The United Kingdom Man Booker Prize for Fiction...

The Longlist has been announced AND it includes, 
for the first time, 
FOUR AMERICAN writers!  
Now of course your Merrick Library has them all.
The rest, we await US publication, but we have them on order. 
So here they are with links to the titles we already have...

To Rise Again at a Decent Hour, by Joshua Ferris - Paul O'Rourke is a man made of contradictions: he loves the world, but doesn't know how to live in it. He's a Luddite addicted to his iPhone, a dentist with a nicotine habit, a rabid Red Sox fan devastated by their victories, and an atheist not quite willing to let go of God. At once laugh-out-loud funny about the absurdities of the modern world, and indelibly profound about the eternal questions of the meaning of life, love and truth, is a deeply moving and constantly surprising tour de force. 

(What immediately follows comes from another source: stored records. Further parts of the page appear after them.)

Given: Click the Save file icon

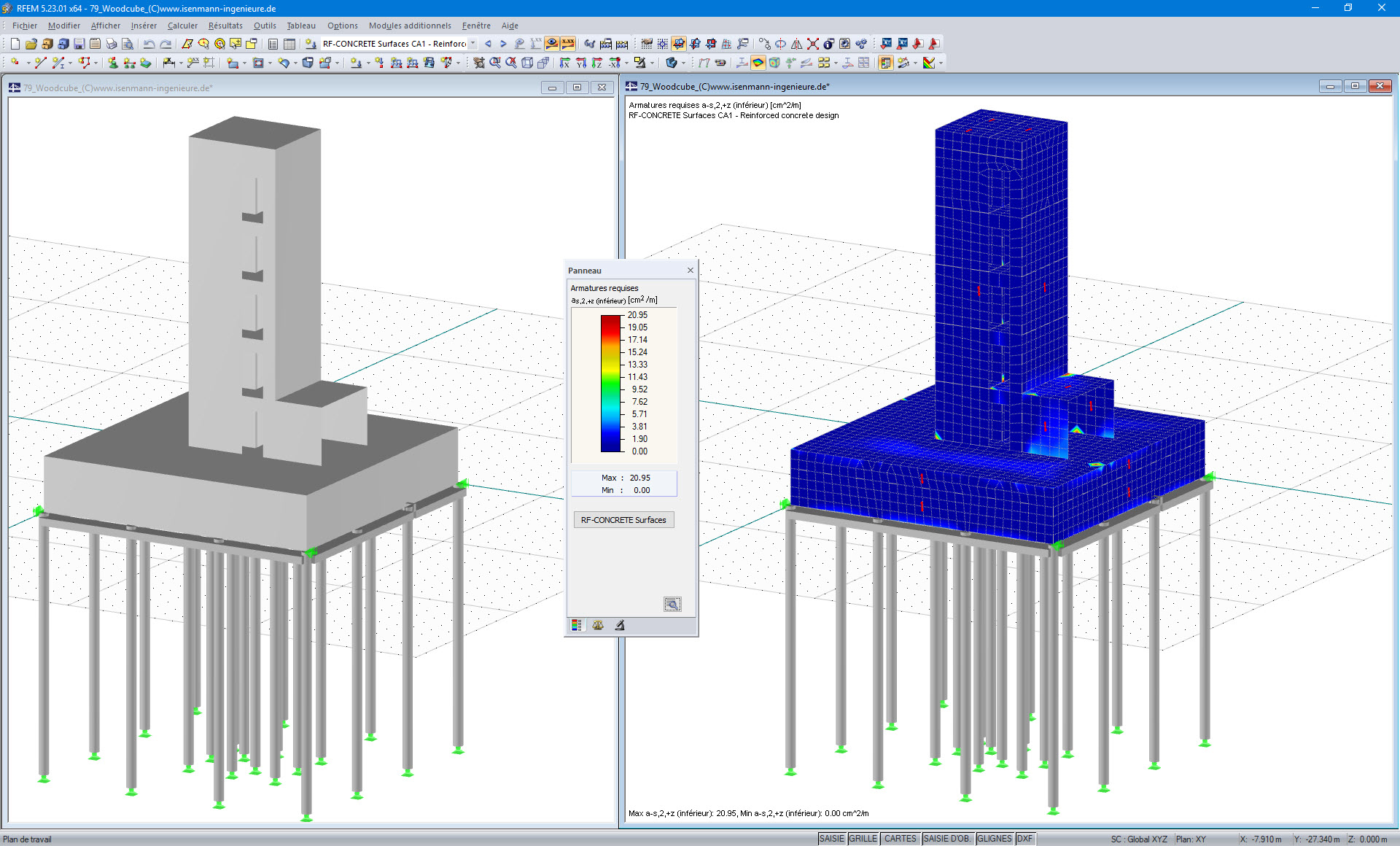Looking at the screenshot, I should click(x=79, y=44).
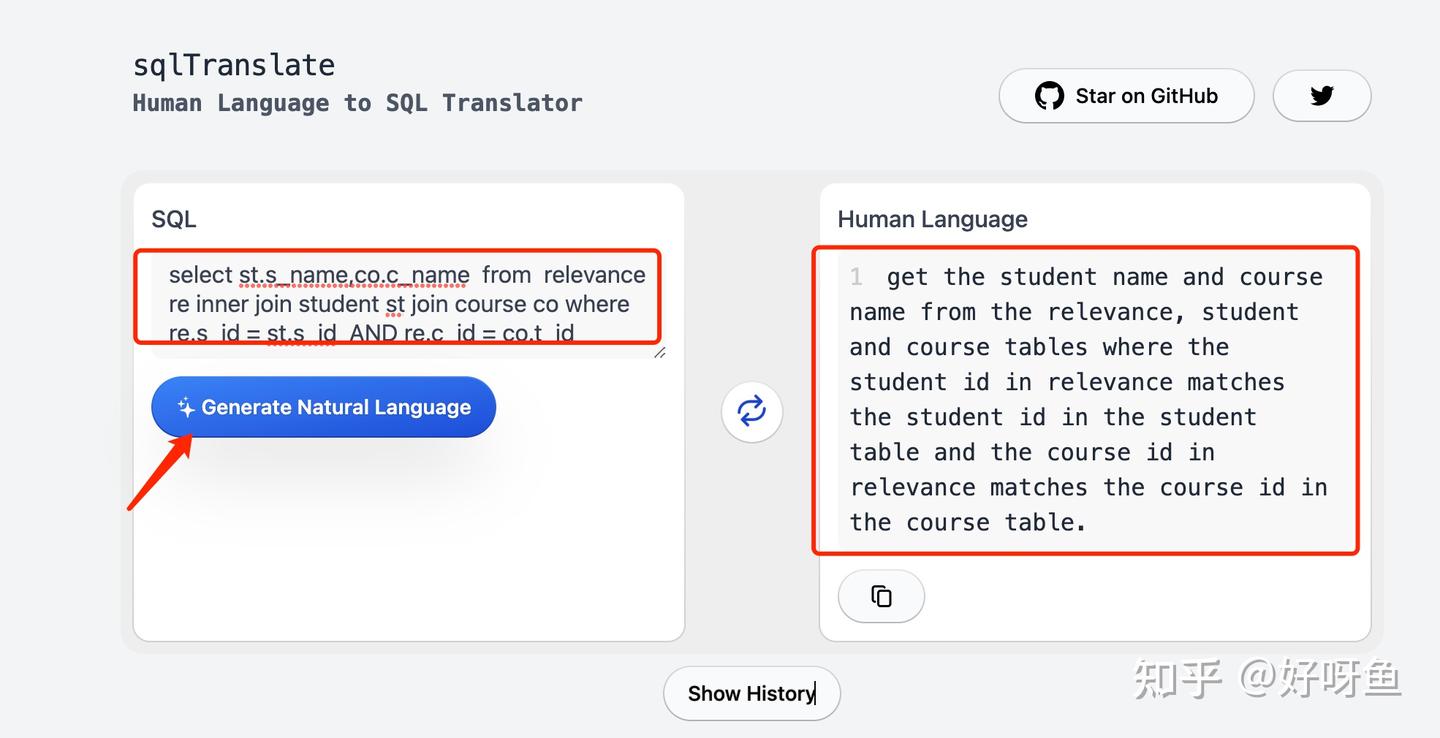
Task: Click the sparkle icon on Generate button
Action: pyautogui.click(x=185, y=407)
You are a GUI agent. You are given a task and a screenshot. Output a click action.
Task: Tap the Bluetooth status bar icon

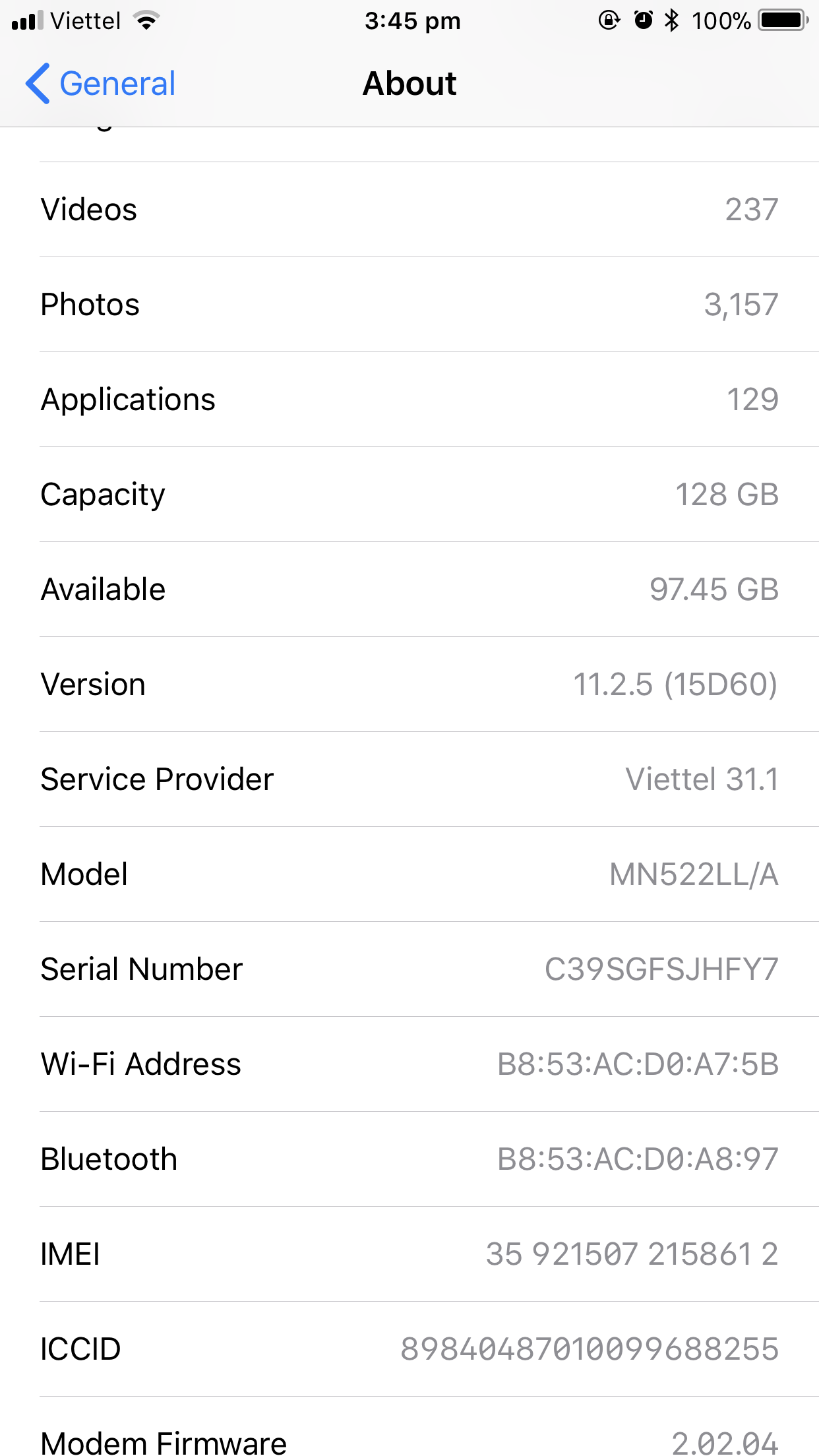(x=671, y=21)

Orfeo, by Richard Powers - Powers tells the story of a man journeying into his past as he desperately flees the present. Composer Peter Els opens the door one evening to find the police on his doorstep. His home microbiology lab, the latest experiment in his lifelong attempt to find music in surprising patterns, has aroused the suspicions of Homeland Security. Panicked by the raid, Els turns fugitive. As an Internet-fueled hysteria erupts, Els - the "Bioterrorist Bach"—pays a final visit to the people he loves, those who shaped his musical journey. The result is a novel that soars in spirit and language by a writer who “may be America’s most ambitious novelist”.

 We Are All Completely Beside Ourselves - by Karen Joy Fowler  Meet the Cooke family. Our narrator is Rosemary Cooke. As a child, she never stopped talking; as a young woman, she has wrapped herself in silence: the silence of intentional forgetting, of protective cover. Something happened, something so awful she has buried it in the recesses of her mind. 
Her adored older brother is a fugitive and her once lively mother is a shell of her former self, her clever and imperious father now a distant, brooding man.  And her sister Fern’s is a fate the family, in all their innocence, could never have imagined.


The Blazing World, by Siri Hustvedt - The provocative story of artist Harriet Burden, who, after years of having her work ignored, ignites an explosive scandal in New York’s art world when she recruits three young men to present her creations as their own. Yet when the shows succeed and Burden steps forward for her triumphant reveal, she is betrayed.  An intricately conceived, diabolical puzzle presented as a collection of texts, including Harriet’s journals, assembled after her death, this “glorious mashup of storytelling and scholarship” (San Francisco Chronicle) unfolds from multiple perspectives as Harriet’s critics, fans, family, and others offer their own conflicting opinions of where the truth lies.